> Text excerpt
The Supreme Court has ruled that a professional negligence claim should not lose its worth because the case was retrospectively downgraded in value. The ruling could pave the way for more negligence claims against law firms. 

Ruling in Edwards v Hugh James Ford Simey Solicitors, the court unanimously dismissed an appeal from the law firm (which has since demerged into two separate practices) and remitted the matter for assessment.

Judges concluded that the claimant, a former miner who missed out on making a services claim when he applied for tariff-based compensation, was entitled to claim for the lost opportunity and what it would have been worth at the time. This was despite a subsequent medical report suggesting his symptoms would have been insufficient to succeed on a services claim.

Lord Lloyd-Jones, giving the lead judgment today, said the claimant would have pursued an honest services claim had he received non-negligent advice. The medical report was ‘not relevant’ to the issue of loss.

The claim was advanced by the daughter of the late Thomas Watkins, who had suffered from vibration white finger and accessed a government scheme for compensating miners employed by British Coal.

After advice from the firm, he accepted the offer of a tariff award for £9,478 general damages in full and final settlement.

> Material provided
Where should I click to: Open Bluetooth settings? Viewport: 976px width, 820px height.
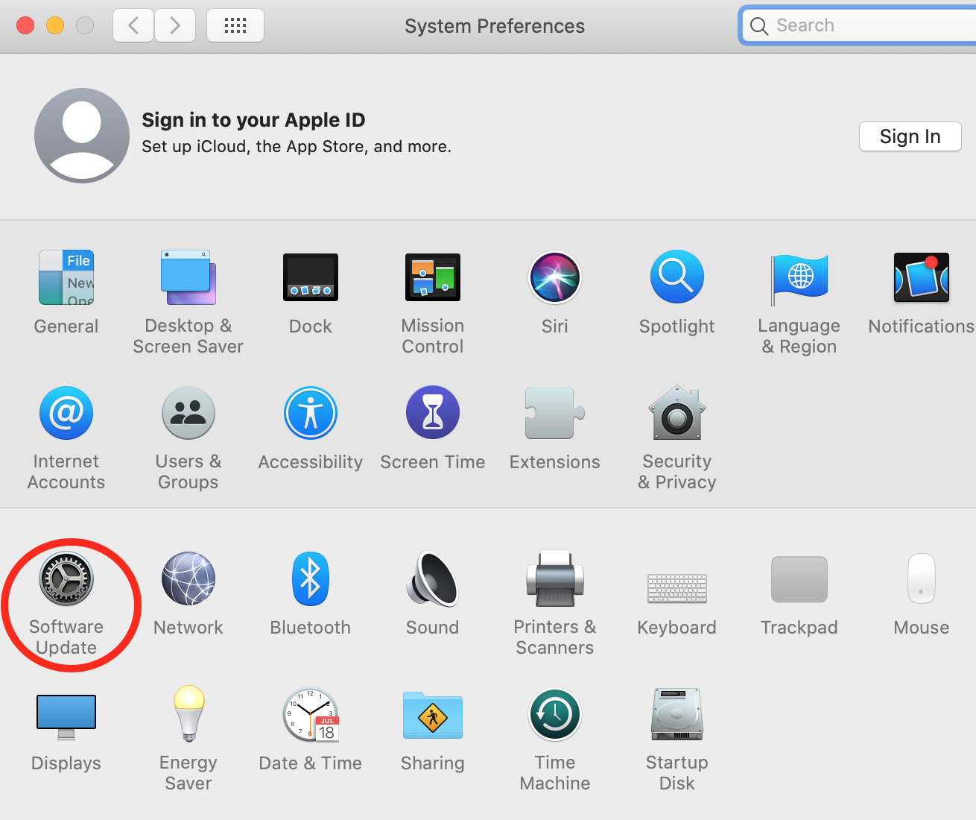(310, 579)
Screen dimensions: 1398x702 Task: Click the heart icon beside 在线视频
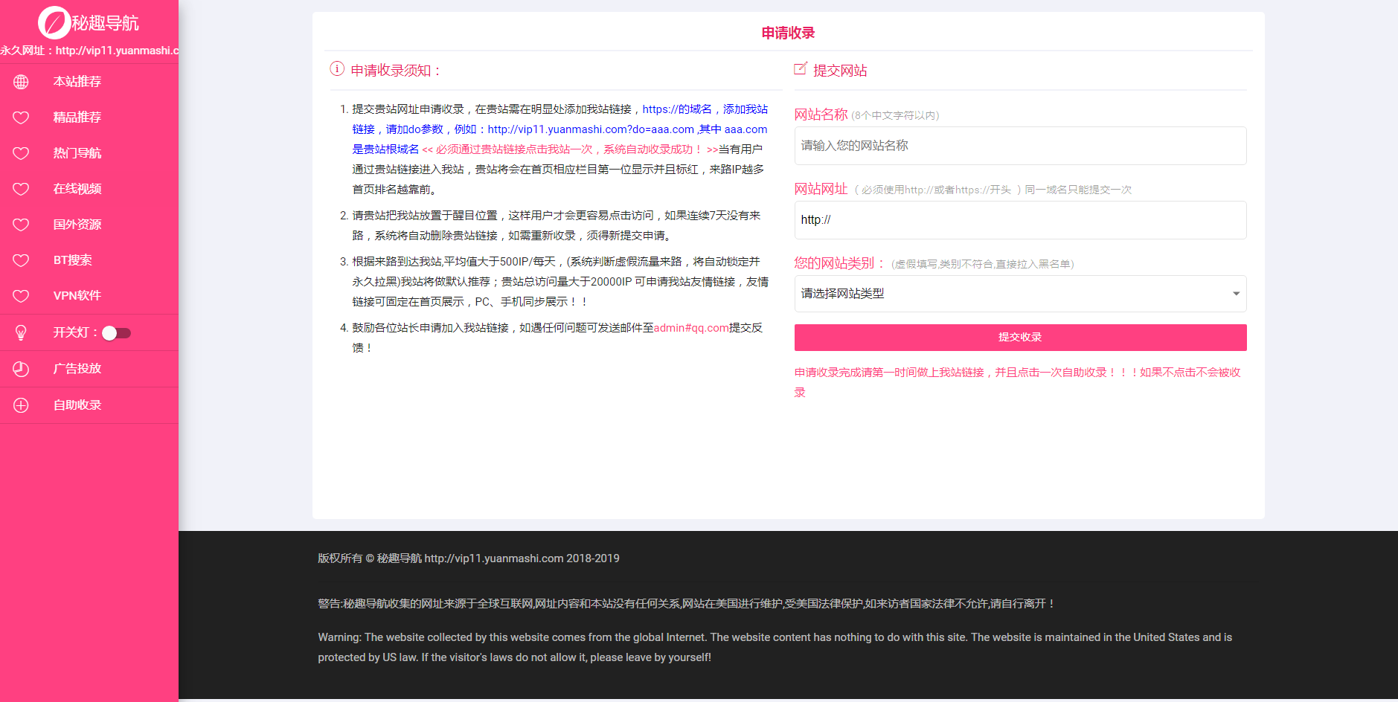coord(21,189)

> Questions
[1] Check each statement below against the text on the Supreme Court negligence ruling. Answer yes or no for each, and quote the deciding words exactly.
(a) The court's decision to dismiss the law firm's appeal was unanimous.
(b) Lord Lloyd-Jones gave the lead judgment.
(c) Thomas Watkins accepted the tariff award before receiving any advice from the firm.
[2] Retype the text on the Supreme Court negligence ruling word for word from "Lord Lloyd-Jones, giving" to "by British Coal.".

> Exercise answers
[1]
(a) Yes: "the court unanimously dismissed an appeal from the law firm"
(b) Yes: "Lord Lloyd-Jones, giving the lead judgment today"
(c) No: "After advice from the firm, he accepted the offer of a tariff award"

[2]
Lord Lloyd-Jones, giving the lead judgment today, said the claimant would have pursued an honest services claim had he received non-negligent advice. The medical report was ‘not relevant’ to the issue of loss.

The claim was advanced by the daughter of the late Thomas Watkins, who had suffered from vibration white finger and accessed a government scheme for compensating miners employed by British Coal.